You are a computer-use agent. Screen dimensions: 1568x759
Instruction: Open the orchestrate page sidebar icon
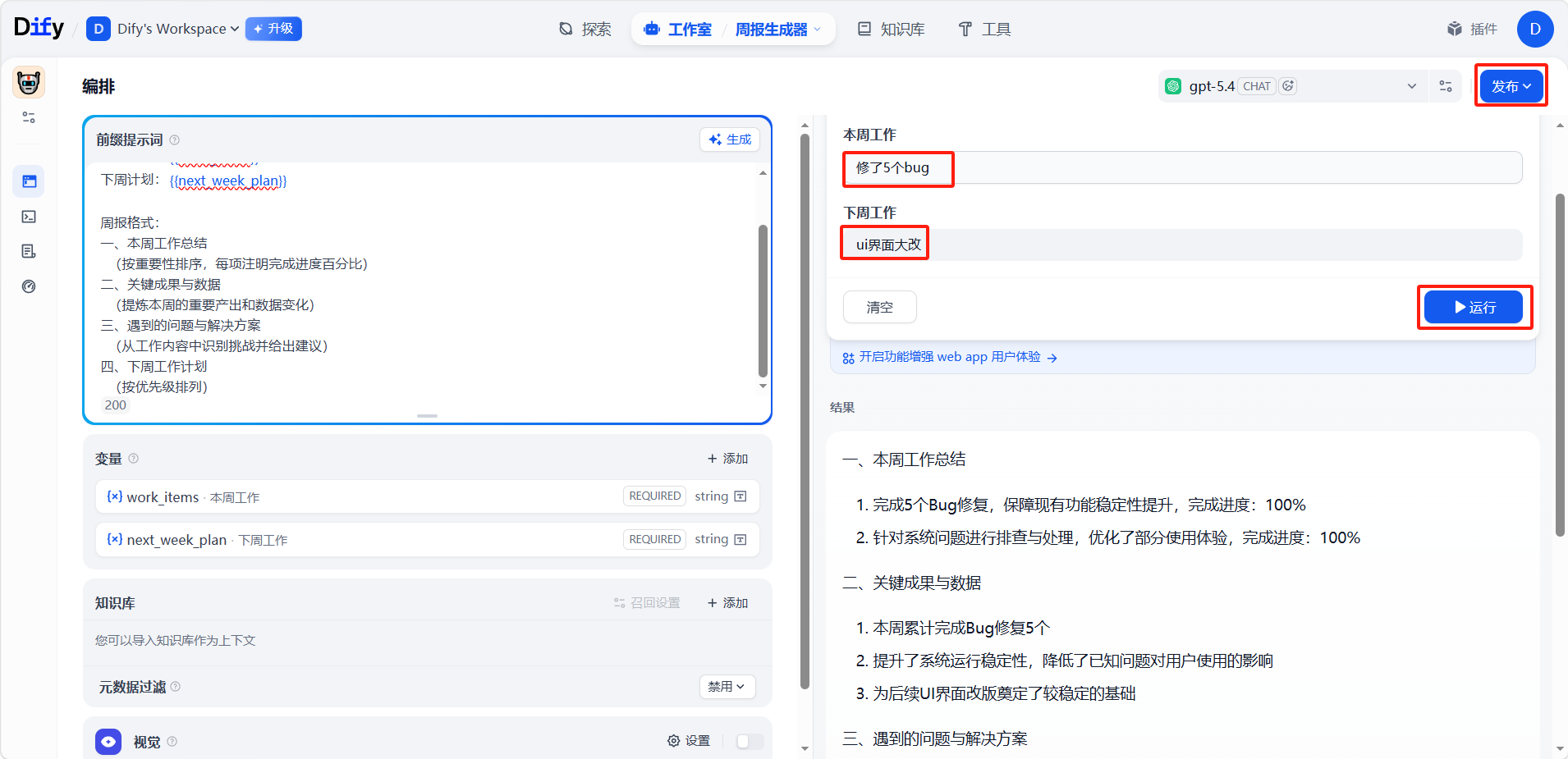click(x=30, y=181)
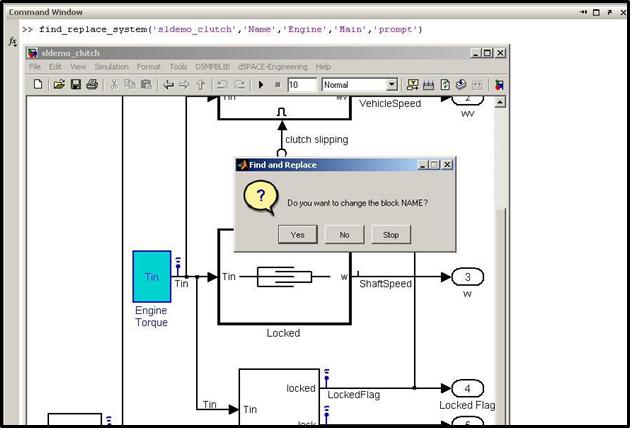Open the dSPACE-Engineering menu
Screen dimensions: 632x430
tap(273, 66)
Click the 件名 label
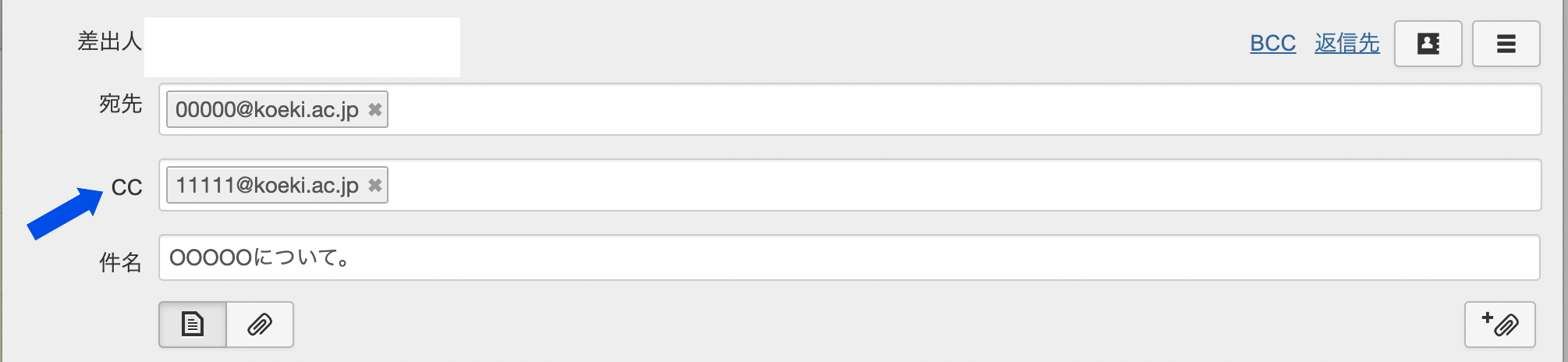 (x=120, y=262)
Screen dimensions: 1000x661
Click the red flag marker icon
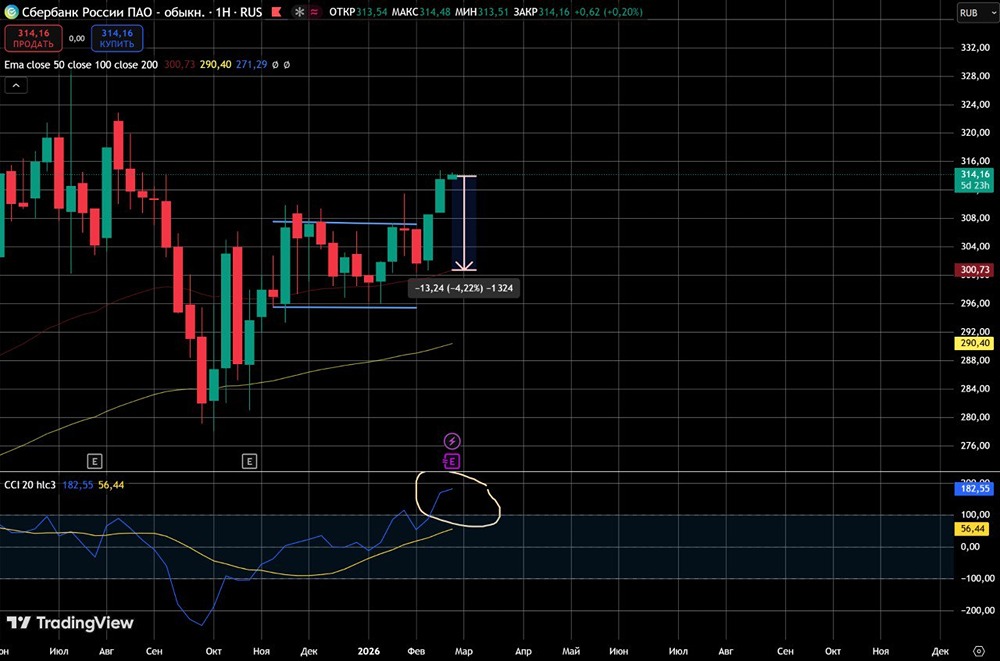pos(276,11)
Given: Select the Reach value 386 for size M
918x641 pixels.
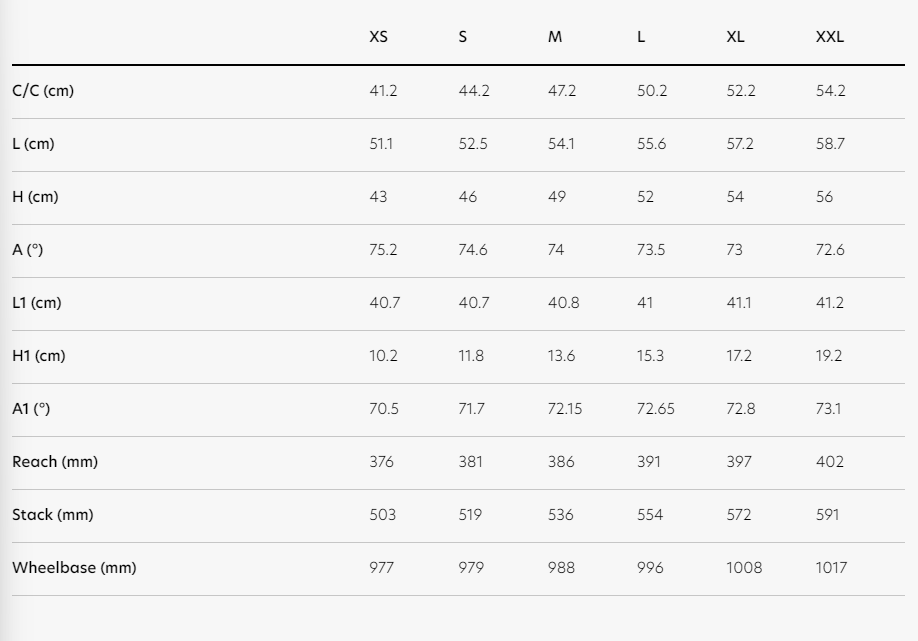Looking at the screenshot, I should point(561,462).
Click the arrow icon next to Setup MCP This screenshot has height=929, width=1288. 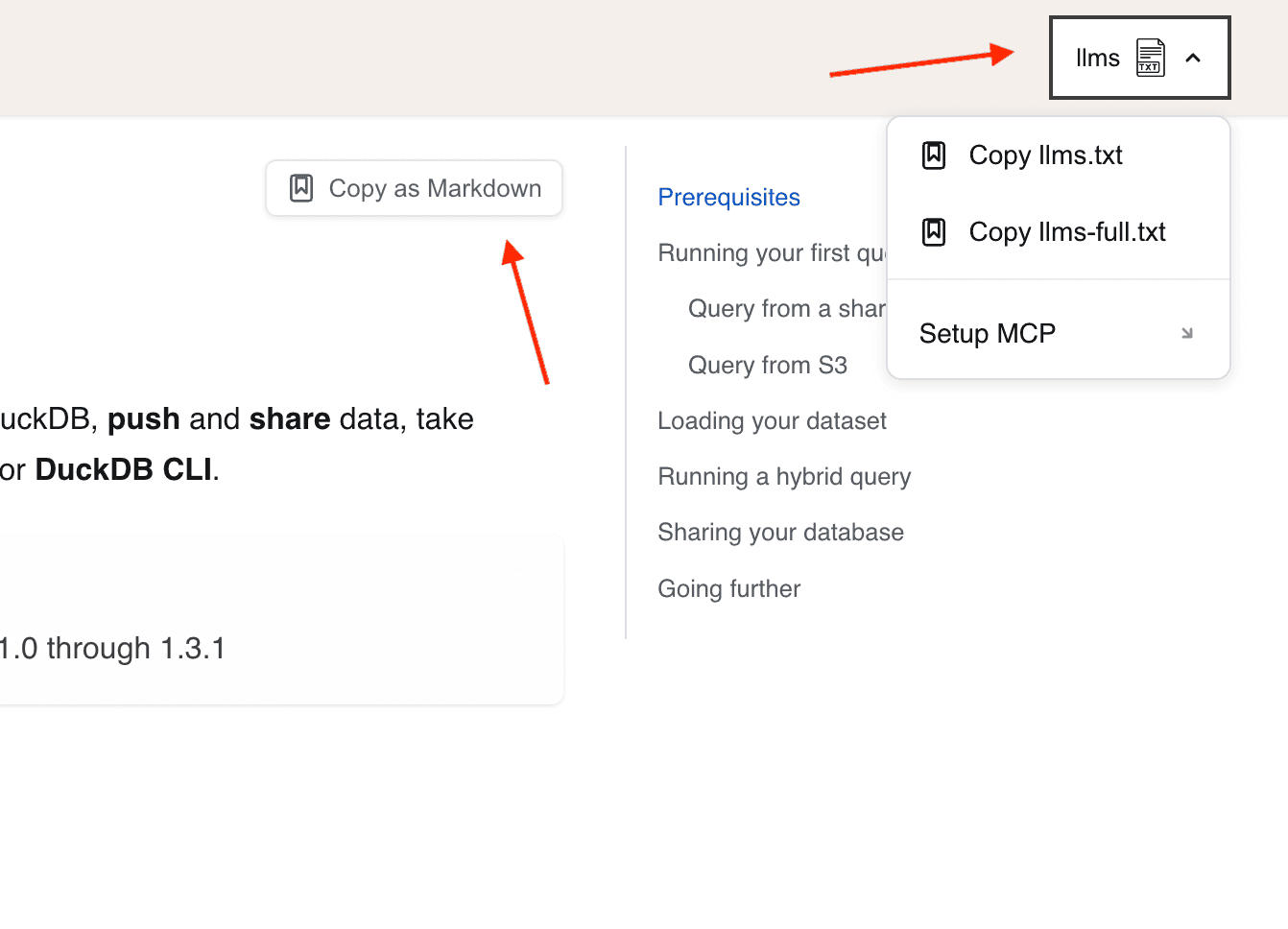coord(1187,333)
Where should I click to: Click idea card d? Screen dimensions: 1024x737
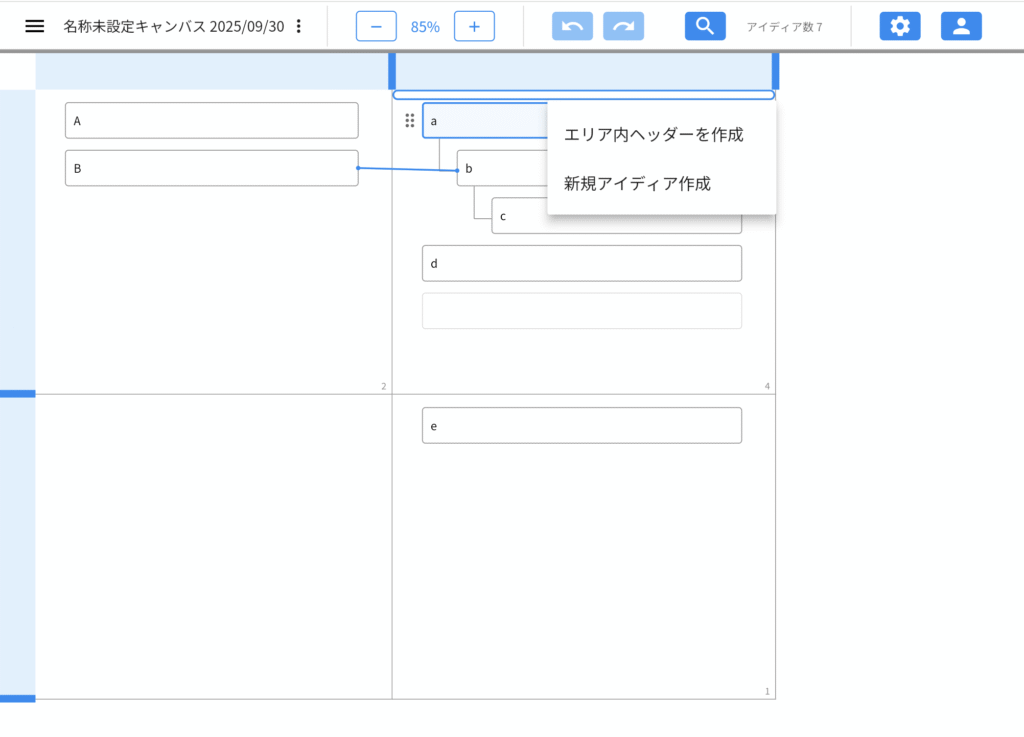[581, 263]
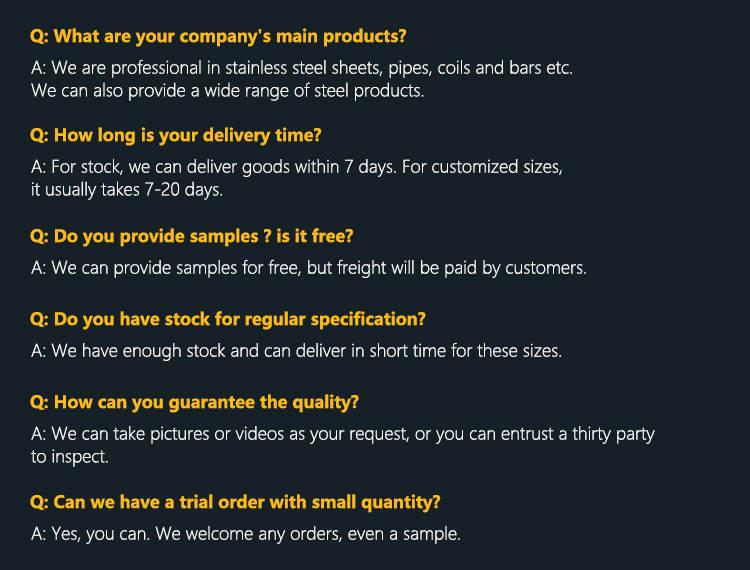Viewport: 750px width, 570px height.
Task: Select the "How long is your delivery time?" question
Action: click(x=175, y=135)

┄┄┄┄┄┄

TASK TO CARRY OUT –
Count the lines in the listing that contain the string "dimensions" and reply with only the number.

THE ANSWER –
4